We also prepared cDNA from cultured mouse conjunctival fibroblasts and human conjunctival epithelial cells. Mouse conjunctival fibroblasts were established using conjunctival tissue obtained from wild-type Balb/c mice and used for this study within 5 passages. Those fibroblasts were maintained using DMEM supplemented with 10% fetal calf serum. Subconfluent conjunctival fibroblasts in 12-cell culture plates were incubated with either DMEM containing 0.4 mg/ml of MMC or DMEM only for 3 min and washed three times with PBS. hTERT-immortalized human conjunctival epithelial cells (hCE cells: a generous gift from Dr. Satoshi Kawasaki, Osaka University) were maintained as previously described using SHEM medium30. Subconfluent hCE cells were treated with either 0.4 mg/ml of MMC in DMEM or DMEM only for 3 min, and washed three times with PBS. After changing to fresh SHEM medium, the fibroblasts and hCE cells were further cultured for another 48 h and cDNAs were prepared for each condition. The-above mentioned in vitro experiments were repeated three times, and a representative data are shown. All the q-PCR analysis was carried out using a q-PCR System (Light Cycler 96 System, Roche Molecular Systems, Tokyo, Japan) with KAPA SYBR Fast qPCR mixture (KAPA Biosystems, Cape Town, South Africa). The expression of differentially expressed genes (Gapdh, Krt16, Sprr1b, Gp2, Eln, Krt10, GAPDH, KRT10, ELN) was quantified by q-PCR. The relative gene expression was quantified by comparative Ct methods using Gapdh (for mouse) and GAPDH (for human) expression in the same cDNA as the controls. The primer pairs used in this study are summarized in Supplementary Table S4.

Statistical analysis

Statistical evaluations of microarray analysis were performed using the unpaired t-test.
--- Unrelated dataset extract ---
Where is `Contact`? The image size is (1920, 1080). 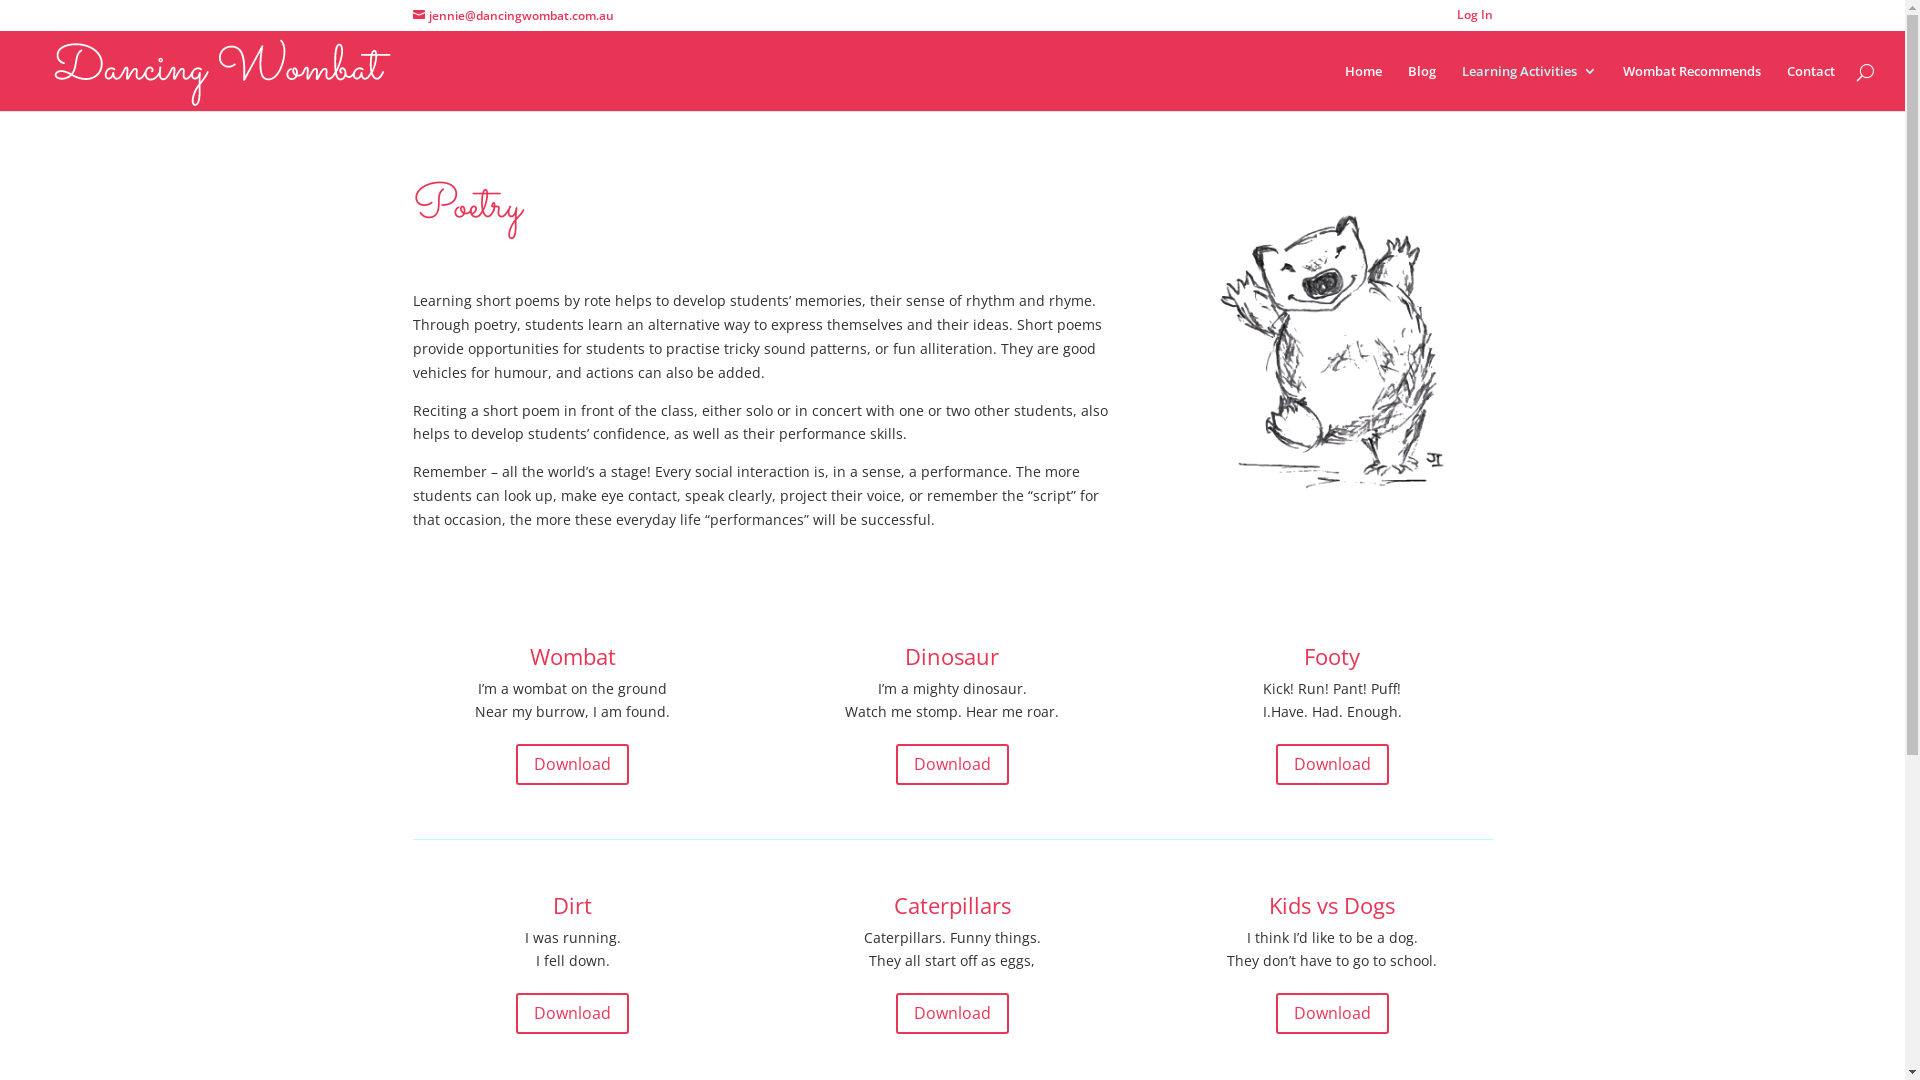 Contact is located at coordinates (1811, 88).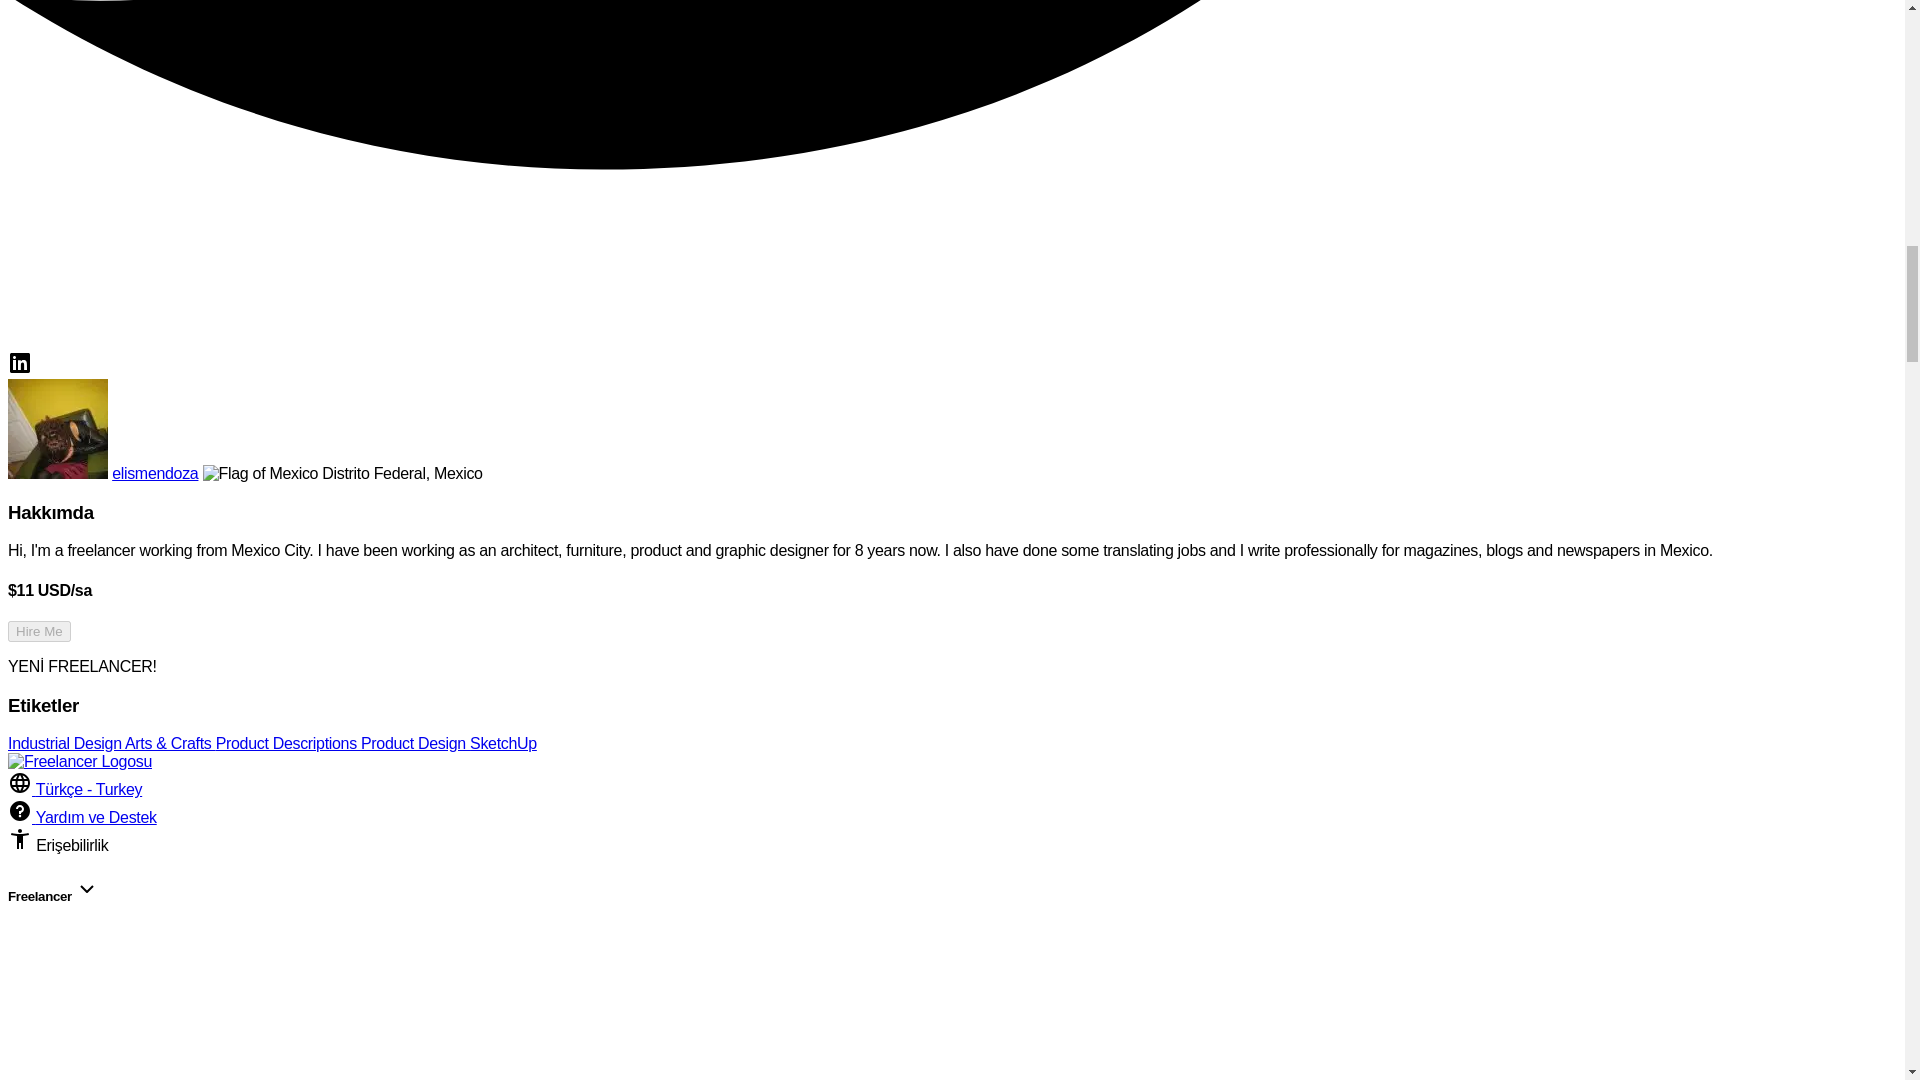 This screenshot has width=1920, height=1080. Describe the element at coordinates (288, 743) in the screenshot. I see `Product Descriptions` at that location.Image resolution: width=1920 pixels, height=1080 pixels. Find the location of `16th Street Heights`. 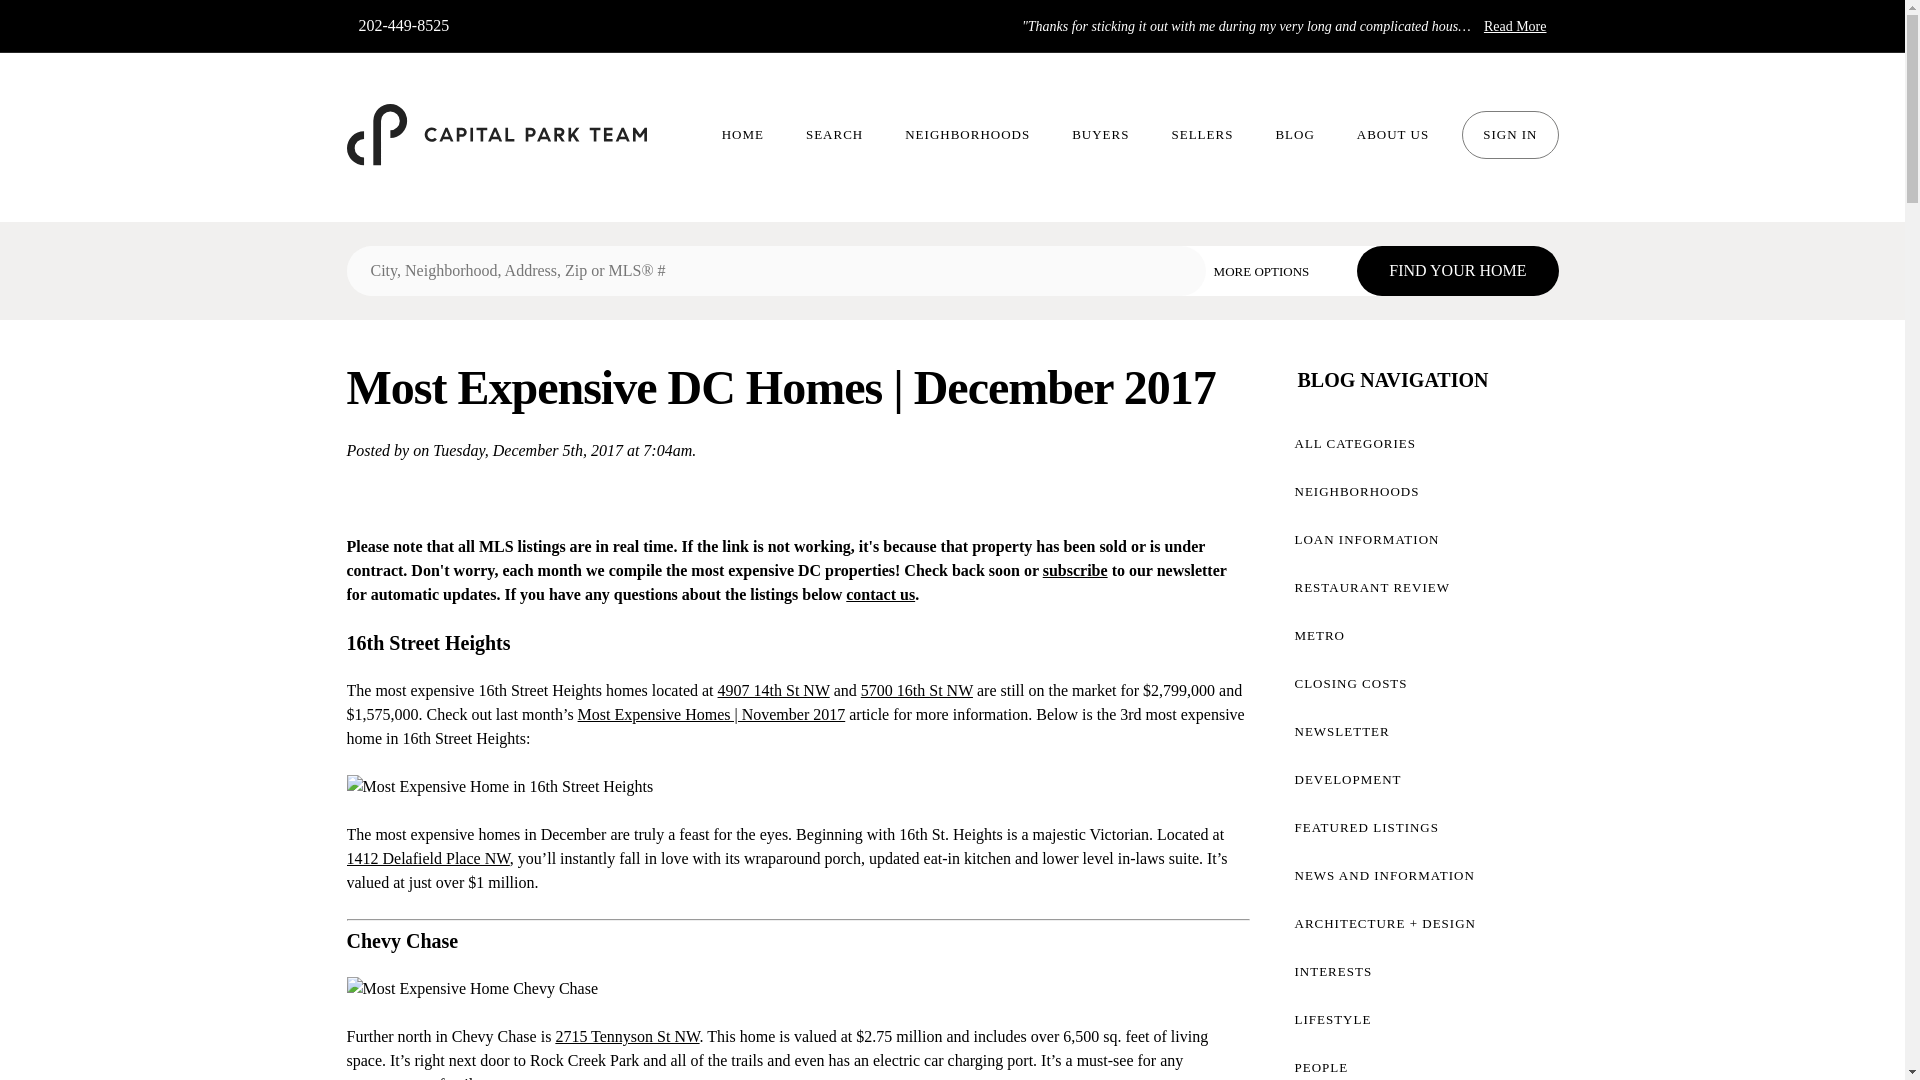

The results were filtered by the false discovery rate (FDR: q < 0.05) using Benjamini–Hochberg multiple testing correction (Supplementary Fig. S4). Statistical evaluations of q-PCR analysis were performed using the two-tailed unpaired Welch’s t-test. P < 0.05 was considered statistically significant.

Immunohistochemistry

The bleb tissue was sampled at 3 days after surgery and analyzed by immunohistochemical staining. We used 6 mice for immunohistochemical analysis, utilizing frozen sections, and the left eyes of the mice were used for filtration surgery. Two conditions: (1) three eyes for filtration blebs and (2) three eyes for filtration blebs with MMC, were analyzed. We use another 3 mice for whole mount immunohistochemistry. Two conditions: (1) three left eyes for filtration blebs and (2) three right eyes as a control, were analyzed. Immunohistochemical analysis was carried out essentially as previously described31. In brief, eyes with the bleb region were immediately fixed with 4% paraformaldehyde (PFA) in PBS for 3 h. For GP2 immunohistochemical staining, whole mount immunohistochemical staining32 was carried out using conjunctival tissue permeabilized with 0.01% Triton-X 100 in PBS for 5 min. A rat anti-mouse GP2 monoclonal antibody (MBL, Nagoya Japan) was used as the primary antibody and a donkey Alexa 594-conjugated anti-rat IgG antibody (Life Technology Japan, Tokyo, Japan) was used as the secondary antibody. Three eyes with blebs and their three contralateral eyes were used for whole mount staining. For KRT10 and loricrin (LOR) immunostaining, the bleb samples were immersed with 30% sucrose in PBS, and frozen in Optimal Cutting Temperature Compound (Sakura Finetek, Tokyo, Japan) using liquid nitrogen. Five-micrometer frozen sections were made and air-dried. A rabbit anti-mouse KRT10 polyclonal antibody and a rabbit anti-mouse LOR antibody (BioLegend, San Diego, CA) were used as the primary antibodies. Isotype-matched control antibodies were used instead of the primary antibodies as negative controls. A donkey Alexa 488-conjugated anti-rabbit IgG antibody (Life Technology Japan) was used as the secondary antibody. The samples were visualized using a Fluoview 1000 confocal laser microscope (Olympus, Tokyo, Japan).